Training features shape: (32950, 20)
Test features shape: (8238, 20)
Training target shape: (32950,)
Test target shape: (8238,)


### Initializing the Decision Tree Classifier
- Import `DecisionTreeClassifier` from scikit-learn.
- Initialize with `random_state=42` for reproducibility.

In [9]:
from sklearn.tree import DecisionTreeClassifier

# Initialize the classifier
dt_classifier = DecisionTreeClassifier(random_state=42)

# Verify initialization
print("Decision Tree Classifier initialized with random_state=42")

Decision Tree Classifier initialized with random_state=42


### Training the Model
- Fit the classifier on `X_train` and `y_train`.

In [10]:
# Train the model
dt_classifier.fit(X_train, y_train)

# Confirm training
print("Model trained successfully")

Model trained successfully


### Predicting on Test Data
- Use the trained model to predict `y_pred` for `X_test`.

In [11]:
# Predict on test data
y_pred = dt_classifier.predict(X_test)

# Verify predictions
print("First 10 predictions:", y_pred[:10])
print("Shape of predictions:", y_pred.shape)

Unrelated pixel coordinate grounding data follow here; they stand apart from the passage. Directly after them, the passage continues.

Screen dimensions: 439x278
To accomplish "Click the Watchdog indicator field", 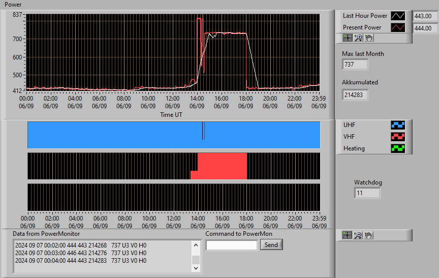I will tap(367, 193).
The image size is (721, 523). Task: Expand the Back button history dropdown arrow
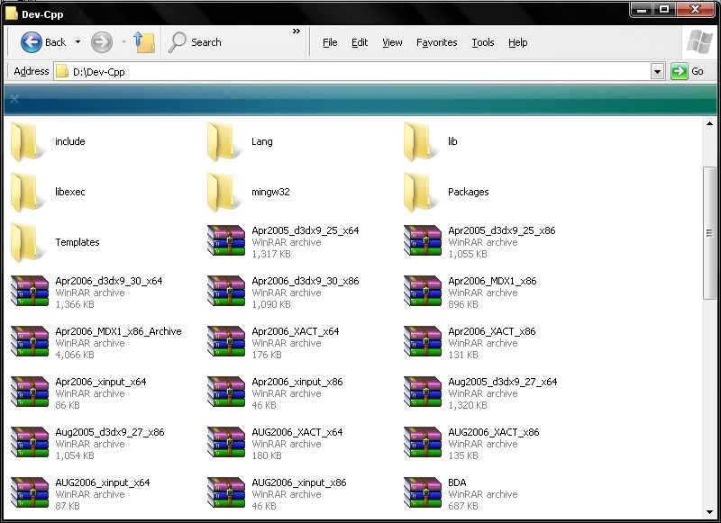[x=78, y=42]
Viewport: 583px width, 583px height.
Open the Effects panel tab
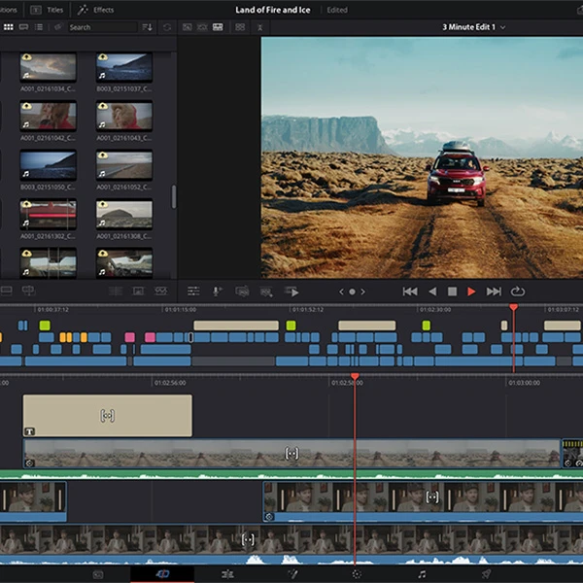pos(96,10)
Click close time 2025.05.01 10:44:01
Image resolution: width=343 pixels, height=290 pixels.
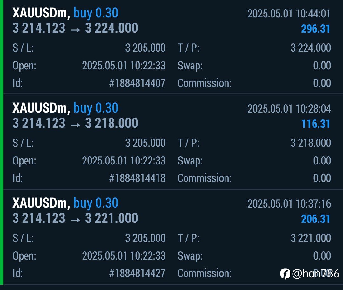[289, 14]
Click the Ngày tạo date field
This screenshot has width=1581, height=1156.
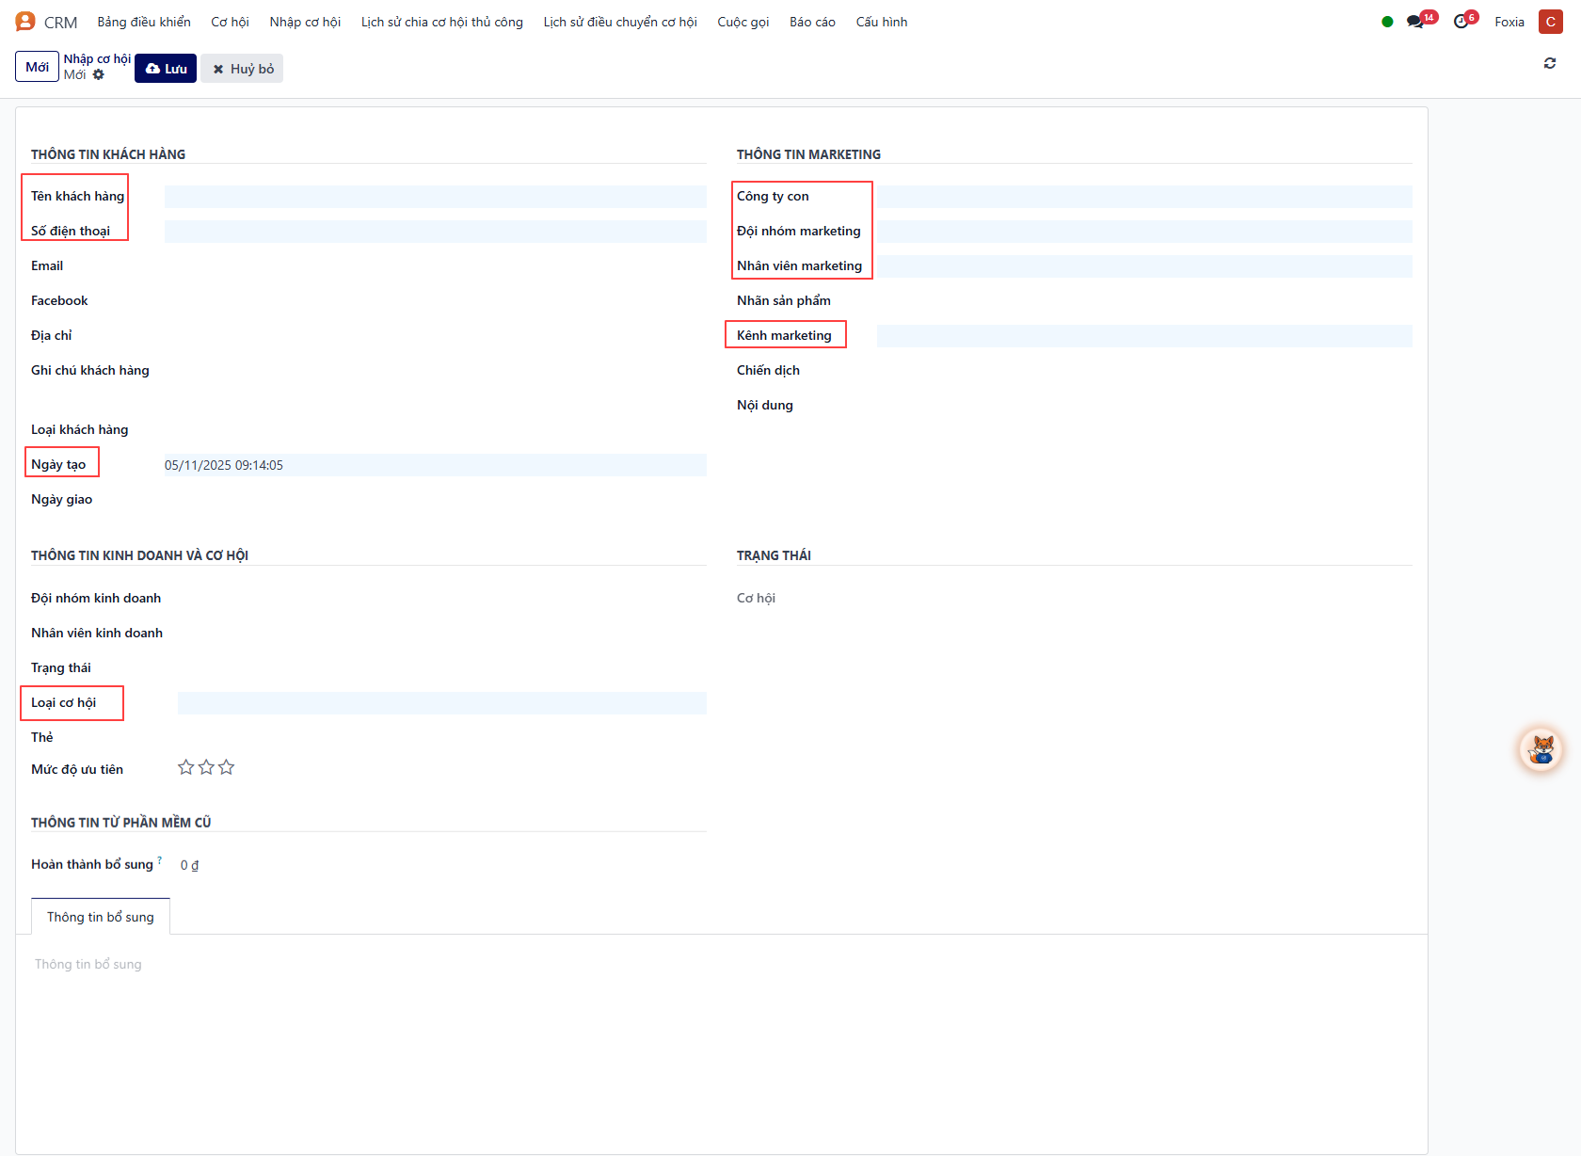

First 10 predictions: [0 0 0 0 0 0 0 0 0 0]
Shape of predictions: (8238,)


In [12]:
# Check model attributes
print("Number of features:", dt_classifier.n_features_in_)
print("Classes:", dt_classifier.classes_)

Number of features: 20
Classes: [0 1]


In [13]:
# Check distribution of predictions
import numpy as np
print("Prediction counts (0 = no, 1 = yes):")
print(np.bincount(y_pred))

Prediction counts (0 = no, 1 = yes):
[7300  938]